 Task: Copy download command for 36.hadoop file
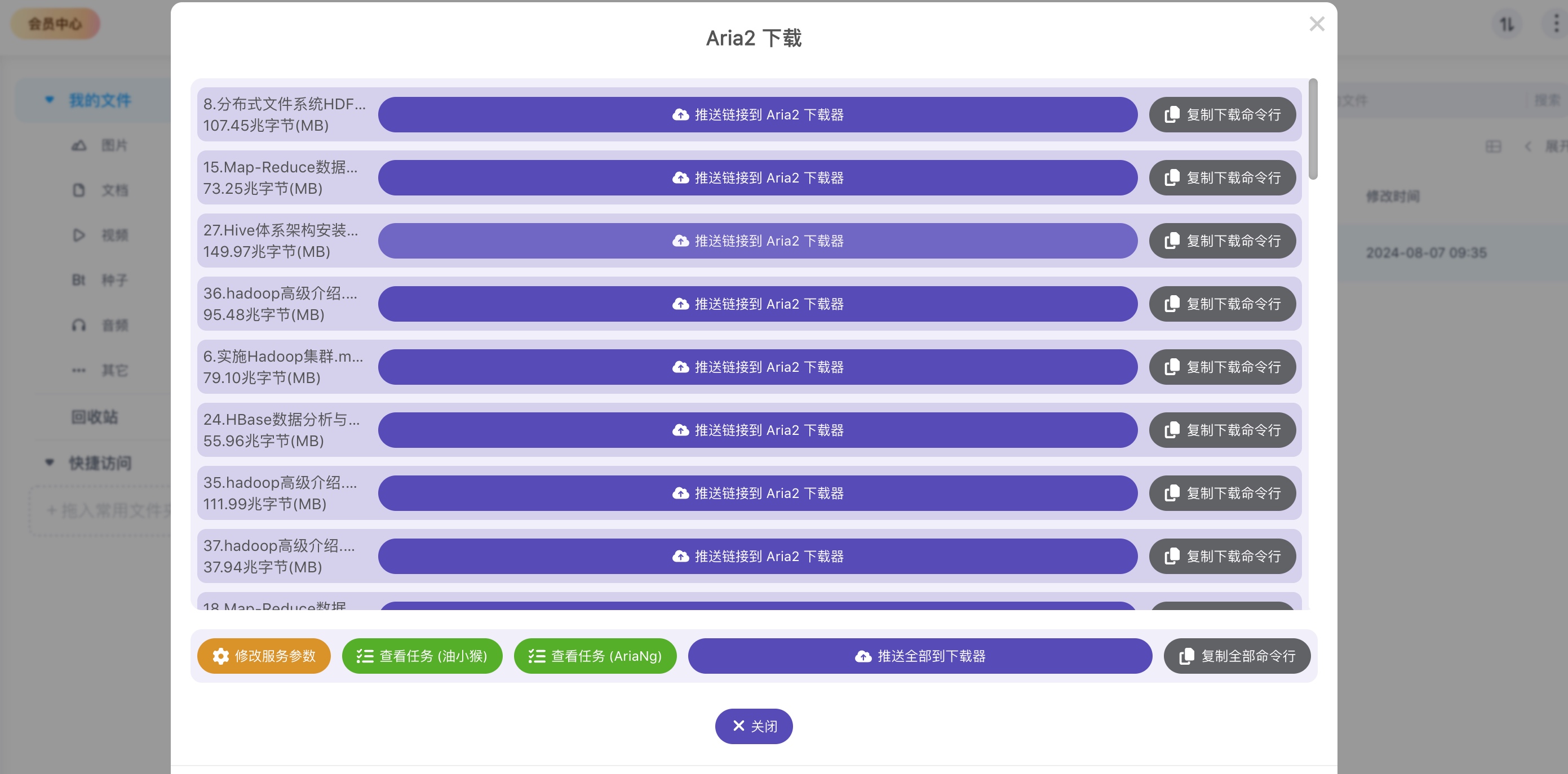1222,304
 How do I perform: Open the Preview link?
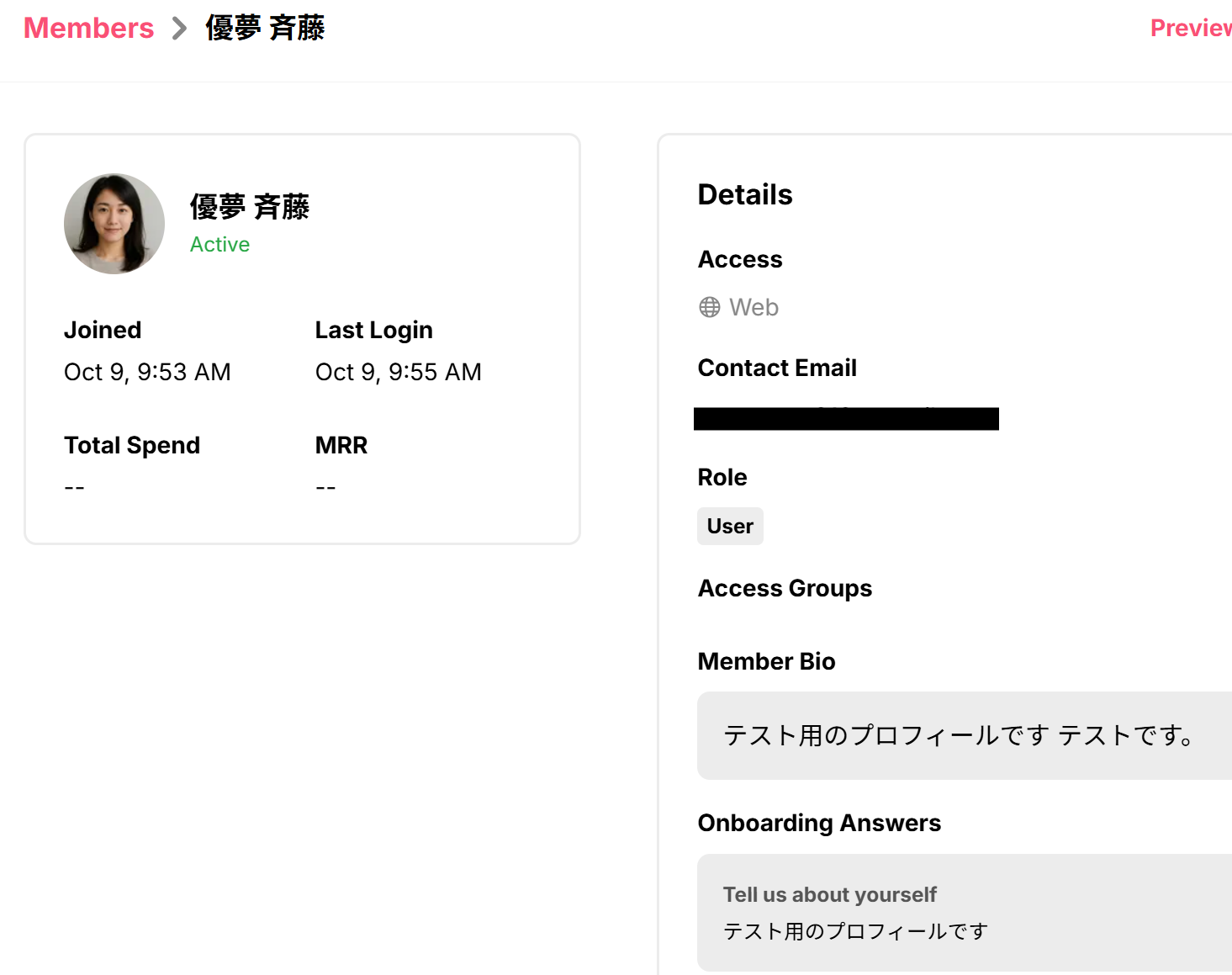point(1190,28)
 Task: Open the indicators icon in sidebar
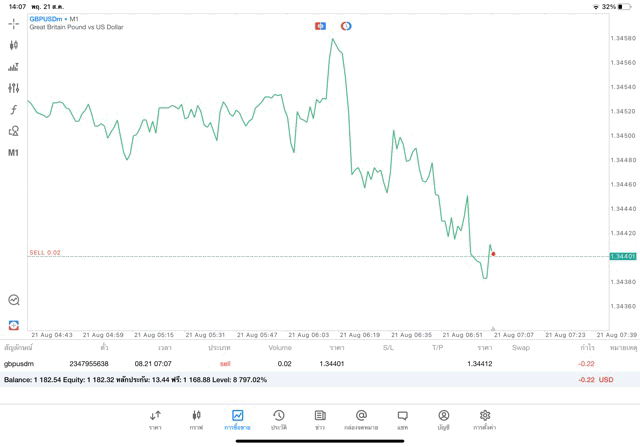[x=13, y=67]
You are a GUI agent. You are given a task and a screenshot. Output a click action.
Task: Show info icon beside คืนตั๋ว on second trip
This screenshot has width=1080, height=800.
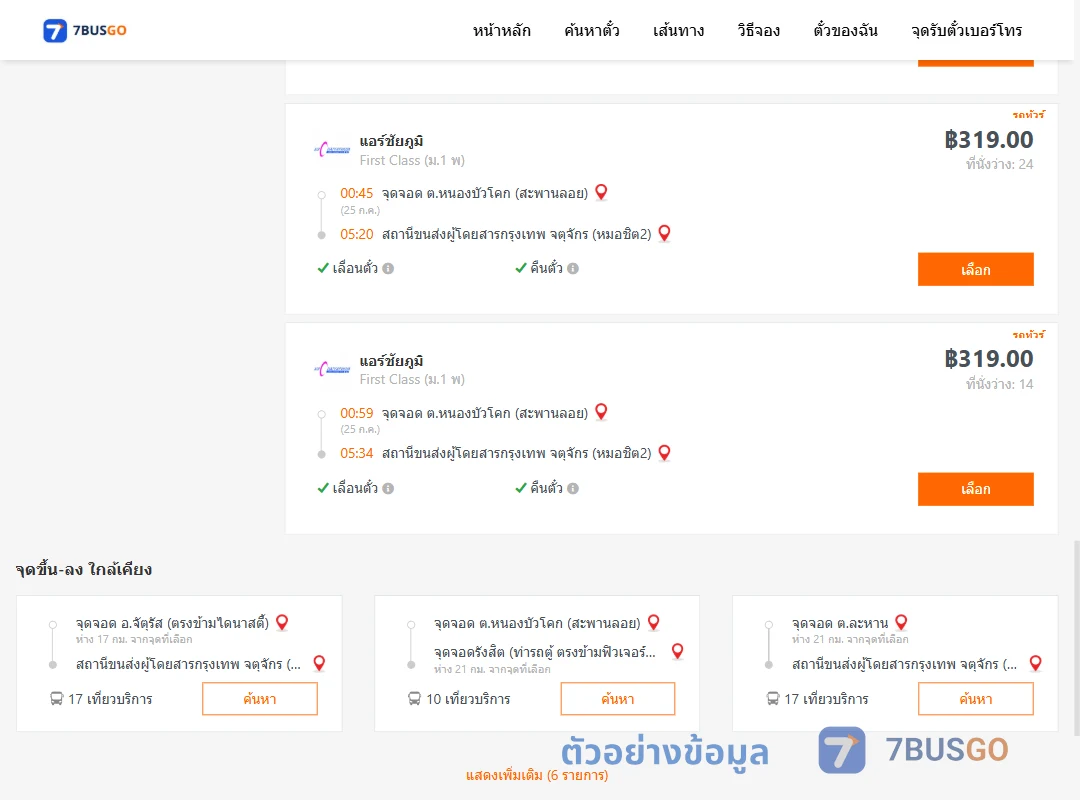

- - - - - - -

■ **Work order**: Leave out every picture, and repeat word for word only the lines from the one holding "How do I perform: Open the Preview link?" through the end of the entries above, both ends included.

■ **Solution for this problem**:
 How do I perform: Open the Preview link?
point(1190,28)
 Task: Open the indicators icon in sidebar
[x=13, y=67]
You are a GUI agent. You are given a task and a screenshot. Output a click action.
Task: Show info icon beside คืนตั๋ว on second trip
This screenshot has width=1080, height=800.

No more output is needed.